La prestataire a-t-elle manifesté une intention constante de demander une révision?

[39] La prestataire affirme que c’est seulement en octobre 2022 qu’elle s’est rendu compte que la Commission l’avait exclue du bénéfice des prestations en raison d’une inconduite, bien qu’elle ait été congédiée sans motif par son employeur. C’est donc à ce moment-là qu’elle a écrit à la Commission pour demander une révision.

[40] La Commission a tenu compte de cette explication lorsqu’elle a décidé que la prestataire n’avait pas manifesté une intention constante de demander une révision. En effet, elle a conclu que la prestataire n’avait fait aucune démarche pour présenter une demande de révision au cours de la période du retard.

[41] Je conclus que la Commission n’a pas ignoré d’éléments de preuve pertinents pour en arriver à cette conclusion puisqu’il n’y en a pas. La prestataire n’a pas prouvé qu’elle avait fait des démarches pendant les mois du retard qui démontraient qu’elle avait manifesté une intention constante de présenter une demande. Pour montrer qu’elle avait une intention constante, elle aurait pu, par exemple, faire des démarches pour communiquer avec la Commission afin de discuter de sa décision, avoir recours à des services juridiques ou demander plus d’information sur l’assurance-emploi en cas de congédiement.

[42] La Commission a donc exercé son pouvoir discrétionnaire correctement lorsqu’elle a décidé que la prestataire n’avait pas démontré qu’elle avait eu une intention constante de demander une révision.

[43] Je suis sensible à la détresse de la prestataire causée par son congédiement, après des années de travail dévoué comme infirmière de soins de première ligne.

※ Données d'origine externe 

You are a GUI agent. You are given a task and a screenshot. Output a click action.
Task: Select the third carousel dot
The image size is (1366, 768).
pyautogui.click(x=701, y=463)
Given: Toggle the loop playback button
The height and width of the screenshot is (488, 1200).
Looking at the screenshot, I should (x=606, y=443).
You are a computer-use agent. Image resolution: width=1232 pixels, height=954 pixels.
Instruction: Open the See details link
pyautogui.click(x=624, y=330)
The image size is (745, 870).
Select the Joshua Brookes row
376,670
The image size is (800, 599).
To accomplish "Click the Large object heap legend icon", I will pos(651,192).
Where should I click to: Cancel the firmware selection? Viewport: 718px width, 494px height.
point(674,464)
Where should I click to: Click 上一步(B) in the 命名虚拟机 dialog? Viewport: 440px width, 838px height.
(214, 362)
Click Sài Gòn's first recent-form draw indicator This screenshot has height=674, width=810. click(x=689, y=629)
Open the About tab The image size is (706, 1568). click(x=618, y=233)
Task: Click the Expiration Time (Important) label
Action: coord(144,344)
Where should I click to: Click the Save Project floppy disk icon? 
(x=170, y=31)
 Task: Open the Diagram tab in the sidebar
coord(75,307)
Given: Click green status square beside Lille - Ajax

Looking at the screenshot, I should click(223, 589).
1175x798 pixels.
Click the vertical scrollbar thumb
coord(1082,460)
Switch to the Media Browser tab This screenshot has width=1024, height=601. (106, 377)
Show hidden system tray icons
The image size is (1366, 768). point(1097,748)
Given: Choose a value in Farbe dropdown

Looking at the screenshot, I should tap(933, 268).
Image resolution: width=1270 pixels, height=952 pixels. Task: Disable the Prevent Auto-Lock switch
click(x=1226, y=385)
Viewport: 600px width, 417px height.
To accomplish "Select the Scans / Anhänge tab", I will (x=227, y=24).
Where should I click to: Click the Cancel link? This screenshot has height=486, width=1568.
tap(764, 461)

Mais je ne peux pas changer la loiNote de bas page 9.

[44] La prestataire affirme qu’elle a cotisé à l’assurance-emploi pendant des années et qu’il est injuste que la Commission l’empêche de demander une révision de sa décision pour qu’elle puisse recevoir ses prestations. Mais comme pour tous les régimes d’assurance, il ne suffit pas de cotiser à un régime pour avoir droit aux prestations. Il faut également remplir toutes les conditions requises, dont le respect du délai accordé pour présenter une demandeNote de bas page 10.

[45] Rien dans la preuve ne démontre que la Commission n’a pas exercé son pouvoir discrétionnaire correctement lorsqu’elle a examiné la demande de révision que la prestataire a présentée en retard. Par conséquent, je n’ai pas le pouvoir de modifier la décision de la Commission de refuser d’accorder plus de temps à la prestataire pour présenter sa demande.

Conclusion

[46] La demande de révision de la prestataire était en retard. La Commission a tenu compte de tous les facteurs pertinents et elle a ignoré les facteurs non pertinents lorsqu’elle a rejeté la demande de révision en retard. Elle a donc exercé son pouvoir discrétionnaire correctement. C’est pourquoi je n’ai pas le pouvoir d’intervenir pour modifier sa décision.

[47] Voilà pourquoi je dois rejeter l’appel de la prestataire.